Another failure that helped us not only re-think an investment, but also learn about the nature of failure itself, occurred more than three years into an effort to advocate for community benefits on behalf of the Oakland Army Base redevelopment project. We had assumed the base was the city’s most promising potential source of quality jobs, only to learn that there were several other economic development projects being backed by the City of Oakland. Our investment was flawed—our assessment of the local social and political landscape was inadequate, and the resulting intelligence insufficient. And, for an organization whose mantra is “collaboration and partnership,” we did not sufficiently engage with local funders.
Surdna’s trustees have cultivated an environment that allows us to learn from failures like these. That means we are increasingly comfortable talking about failure. Still, we have more work to do on identifying and learning from failures—partly because not all of them are as obvious as Oakland or the rail car contract. Also, like many funders, we were not set up to be really good at this. Historically, much of the excitement and energy that fuels program officers—their real inspiration—has come from the development of new programs.
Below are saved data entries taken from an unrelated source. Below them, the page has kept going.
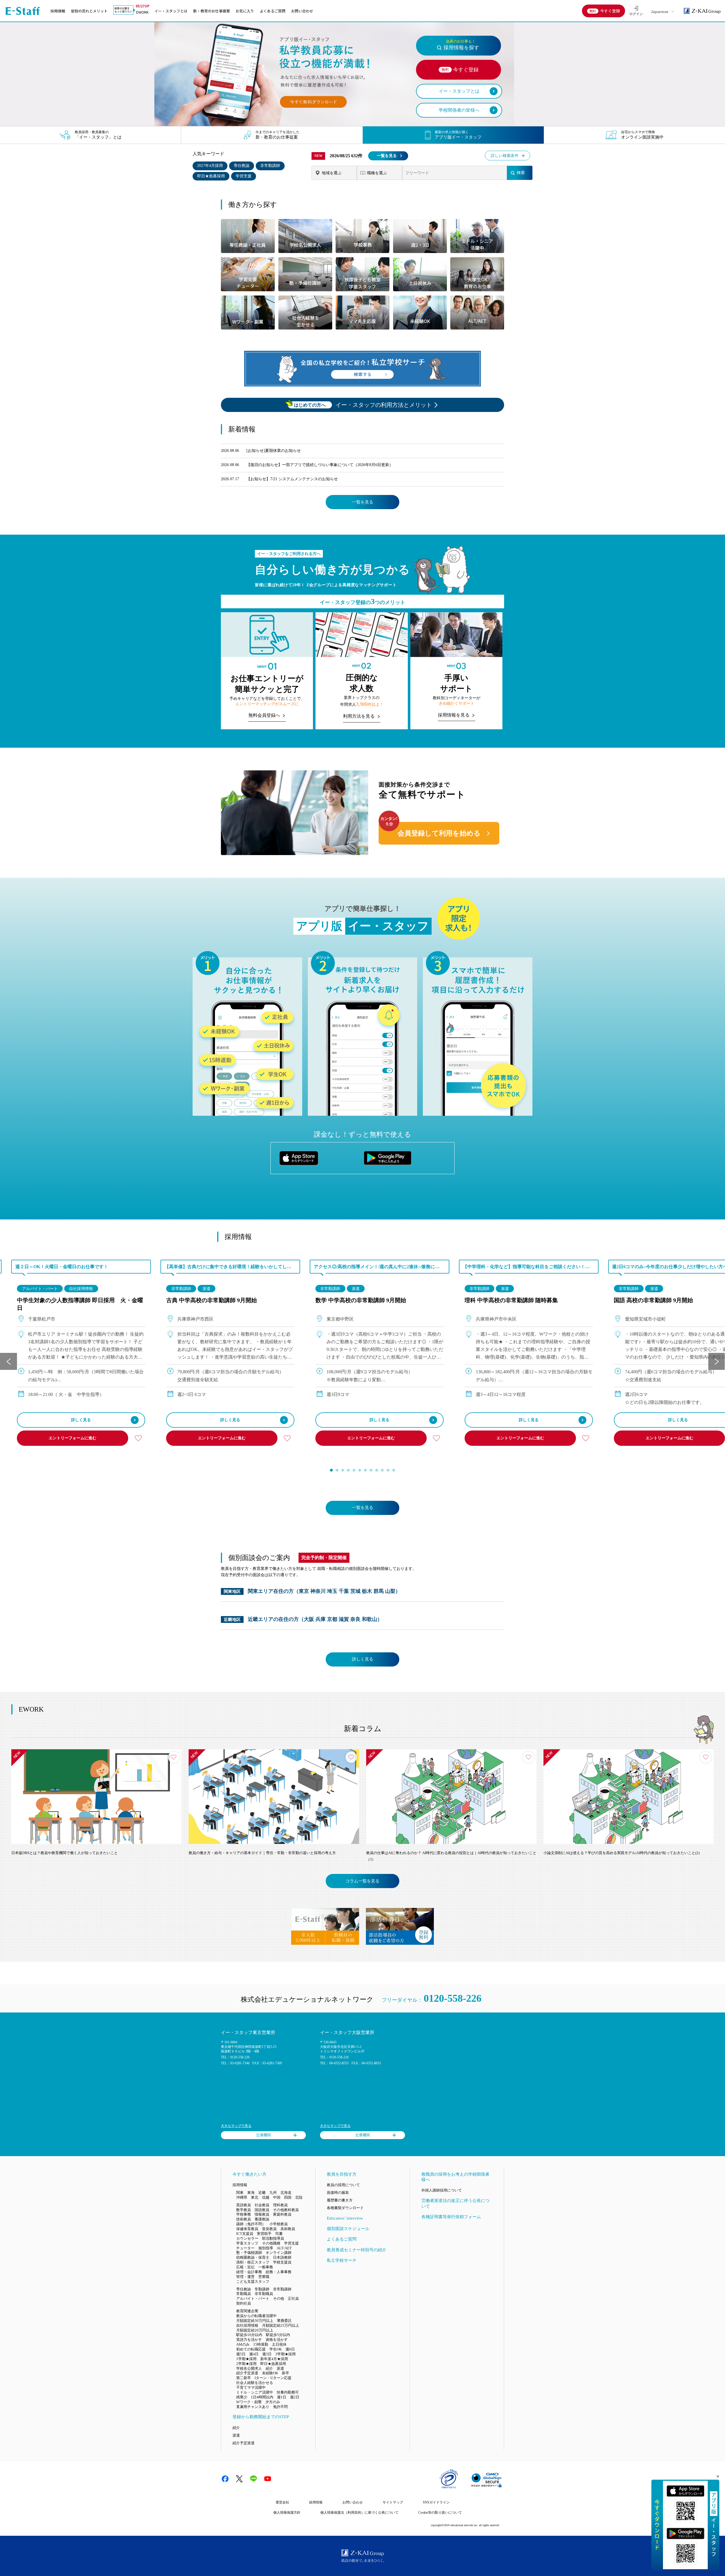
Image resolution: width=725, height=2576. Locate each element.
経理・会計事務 (249, 2272)
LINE (253, 2479)
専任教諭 (242, 165)
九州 (273, 2192)
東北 (254, 2197)
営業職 (263, 2277)
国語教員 (262, 2210)
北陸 (298, 2197)
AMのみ (243, 2344)
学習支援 (243, 176)
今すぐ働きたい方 (249, 2174)
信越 (265, 2197)
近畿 (262, 2192)
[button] (331, 1470)
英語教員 (243, 2205)
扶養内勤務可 (288, 2392)
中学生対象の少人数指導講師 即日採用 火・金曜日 (80, 1304)
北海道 (285, 2192)
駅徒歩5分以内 (278, 2335)
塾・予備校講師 (249, 2252)
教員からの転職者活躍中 (256, 2316)
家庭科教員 (282, 2214)
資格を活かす (277, 2339)
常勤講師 (262, 2289)
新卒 (285, 2373)
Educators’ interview (345, 2218)
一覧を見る (387, 156)
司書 (279, 2233)
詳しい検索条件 (505, 156)
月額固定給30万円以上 (254, 2320)
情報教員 (262, 2214)
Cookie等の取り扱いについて (440, 2513)
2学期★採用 (246, 2364)
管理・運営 (245, 2277)
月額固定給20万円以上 (254, 2330)
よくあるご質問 (272, 11)
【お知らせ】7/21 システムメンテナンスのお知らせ (292, 479)
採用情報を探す (461, 44)
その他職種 (271, 2243)
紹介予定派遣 (247, 2373)
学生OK (275, 2349)
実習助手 (264, 2233)
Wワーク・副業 (249, 2402)
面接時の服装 (338, 2192)
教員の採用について (343, 2185)
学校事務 (243, 2214)
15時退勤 (260, 2344)
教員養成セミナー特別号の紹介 (356, 2250)
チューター (245, 2248)
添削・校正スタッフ (252, 2262)
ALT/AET (284, 2248)
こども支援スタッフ (252, 2281)
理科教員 (280, 2205)
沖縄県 (241, 2197)
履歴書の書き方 (340, 2200)
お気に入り (245, 11)
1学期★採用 (246, 2359)
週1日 (281, 2397)
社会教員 (262, 2205)
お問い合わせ (302, 11)
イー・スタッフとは (170, 11)
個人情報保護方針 (286, 2513)
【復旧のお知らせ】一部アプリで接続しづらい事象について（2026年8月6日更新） (319, 465)
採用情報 (57, 11)
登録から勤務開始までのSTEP (261, 2417)
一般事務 (265, 2267)
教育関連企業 (247, 2311)
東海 (251, 2192)
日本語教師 (282, 2257)
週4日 (254, 2354)
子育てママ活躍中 (251, 2387)
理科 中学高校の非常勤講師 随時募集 (511, 1300)
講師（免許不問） (251, 2224)
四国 (287, 2197)
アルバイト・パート (40, 1289)
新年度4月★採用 (274, 2359)
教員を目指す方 (342, 2174)
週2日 (294, 2397)
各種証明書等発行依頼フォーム (451, 2216)
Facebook (225, 2479)
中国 (276, 2197)
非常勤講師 (270, 165)
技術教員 (243, 2219)
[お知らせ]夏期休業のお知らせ (273, 451)
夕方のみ (272, 2402)
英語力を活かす (249, 2339)
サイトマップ (393, 2502)
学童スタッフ (247, 2243)
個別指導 (265, 2248)
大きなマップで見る (236, 2126)
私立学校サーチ (342, 2260)
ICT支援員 (244, 2233)
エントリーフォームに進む (72, 1438)
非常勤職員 (264, 2294)
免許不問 (280, 2407)
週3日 (267, 2354)
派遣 (206, 1289)
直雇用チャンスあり (252, 2407)
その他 (278, 2298)
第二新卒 (243, 2378)
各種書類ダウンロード (345, 2208)
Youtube (267, 2479)
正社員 (293, 2298)
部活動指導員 (273, 2238)
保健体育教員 (247, 2229)
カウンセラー (247, 2238)
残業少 (241, 2397)
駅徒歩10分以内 (249, 2335)
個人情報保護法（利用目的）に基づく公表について (359, 2513)
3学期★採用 (285, 2354)
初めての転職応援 (251, 2349)
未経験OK (270, 2373)
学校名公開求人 (249, 2368)
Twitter (239, 2479)
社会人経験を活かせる (254, 2383)
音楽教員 (269, 2229)
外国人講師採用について (441, 2190)
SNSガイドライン (436, 2502)
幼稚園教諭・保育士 (252, 2257)
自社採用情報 (81, 1289)
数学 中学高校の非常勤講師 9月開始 (360, 1300)
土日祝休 (279, 2344)
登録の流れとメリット (89, 11)
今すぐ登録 (610, 11)
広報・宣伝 (245, 2267)
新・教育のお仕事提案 (211, 11)
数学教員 (243, 2210)
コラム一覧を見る (362, 1881)
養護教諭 (262, 2219)
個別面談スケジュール (348, 2228)
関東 (240, 2192)
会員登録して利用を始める (439, 833)
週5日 (241, 2354)
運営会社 (282, 2502)
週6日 (290, 2349)
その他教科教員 (286, 2210)
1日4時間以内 (262, 2397)
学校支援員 (282, 2262)
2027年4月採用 (210, 165)
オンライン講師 (278, 2252)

Much of our collective grant making energy is focused on conceiving, seeking approval for, and implementing a new initiative or grant. And often, when this front-end part of grant making is done, and as relationships and trust are built, momentum changes as we begin to shift from project development to ongoing oversight. However, when we allow past performance to serve as a proxy for future performance, it does a disservice to the organization and to us. This is especially important during organizational shifts and leadership changes, and accounts in part for the failure of an organization we helped create to work at the nexus of transportation and community development. Following the departure of its founder, the organization’s inability to continue to raise funds—and manage existing funds—led to its eventual demise. While we never took our eye off the ball, we conflated past performance with the capacity to continue to excel.
To get better at learning, including learning from failures, we are increasing the relative time, energy, and attention we allocate to the “back-end” of grant making—long after the award has been made but when the work begins to yield learning. This is where we will find out how we are making progress or if—and why—a project is coming up short.
We are dedicated to continually learning from our experiences—approaching our successes and failures with curiosity, humility, and a willingness to adapt. We know that not all of our investments will accomplish what we or our grantees wish. But we also know that every grant is a bet that carries some risk—risk that we hope will help us create more just and sustainable communities.